The most mysterious and interesting parts of St. Teresa of Avila’s life are her visions and ecstasies. In her autobiography (written on the order of the bishop), and in other texts and letters, Teresa described the various stages of divine, visual and auditory manifestations.
She was seen levitating, falling into disarray and lying still as death (as Bernini depicted her around 1650, in the statue in the church of Our Lady of Victory in Rome). These events corresponded to a great spiritual growth, which Teresa, who had a natural gift for the literary, would pour into her mystical texts, which are among the clearest, most powerful poetics ever written.
Her intense spirituality did not always meet with understanding. Some of her confessors would even consider her a victim of demonic illusions. She was supported by the Jesuit, St. Francis Borgia, and the Franciscan friar, St. Pietro d’Alcántara, who dissipated the doubts of her accusers.

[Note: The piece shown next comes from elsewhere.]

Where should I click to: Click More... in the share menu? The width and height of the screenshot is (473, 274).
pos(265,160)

Teresa felt she had to rebuild Carmel to remedy a certain internal disorganization. In 1566 the Superior General of the Order authorized her to found various monasteries in Castile, including two convents of Discalced Carmelites. So were convents born in Medina, Malagon and Valladolid (1568); Toledo and Pastrana (1569); Salamanca (1570); Alba de Tormes (1571); Segovia, Beas and Seville (1574); Soria (1581); Burgos (1582), inter alia.

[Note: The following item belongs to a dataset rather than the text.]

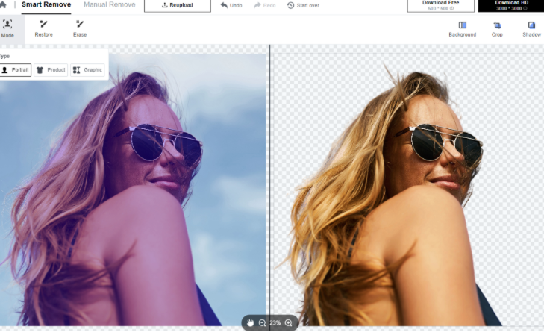This screenshot has width=544, height=332.
Task: Activate the hand pan tool
Action: coord(251,322)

In 1567, Teresa met a young student of Salamanca, just ordained a priest: under the name of John of the Cross. The young man would take the habit of the Discalced Carmelites and accompany the foundress on her travels. They would overcome various painful events, including divisions within the order and even charges of heresy.

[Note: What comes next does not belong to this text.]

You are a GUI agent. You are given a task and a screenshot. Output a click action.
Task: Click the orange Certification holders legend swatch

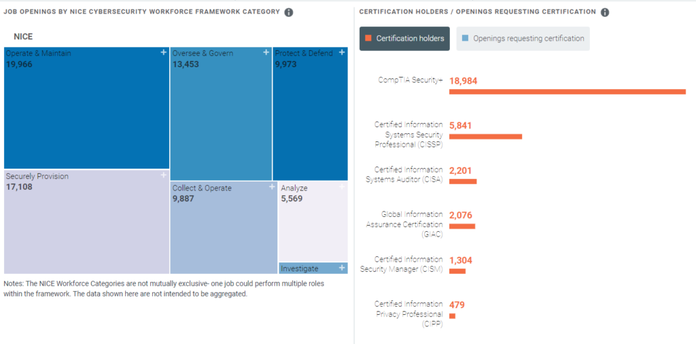click(368, 39)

In the end, Teresa would have the best of it: with the birth of the reformed Order of Carmelites and the Discalced Carmelites.
Teresa’s most famous work is certainly the Interior Castle, the soul’s journey in search of God through seven particular steps of elevation, alongside her Way of Perfection, and the Book of Her Foundations, as well as numerous maxims, poems, and prayers.
Tireless despite her constant health struggles, St. Teresa of Avila died in Alba de Tormes in 1582, during one of her journeys.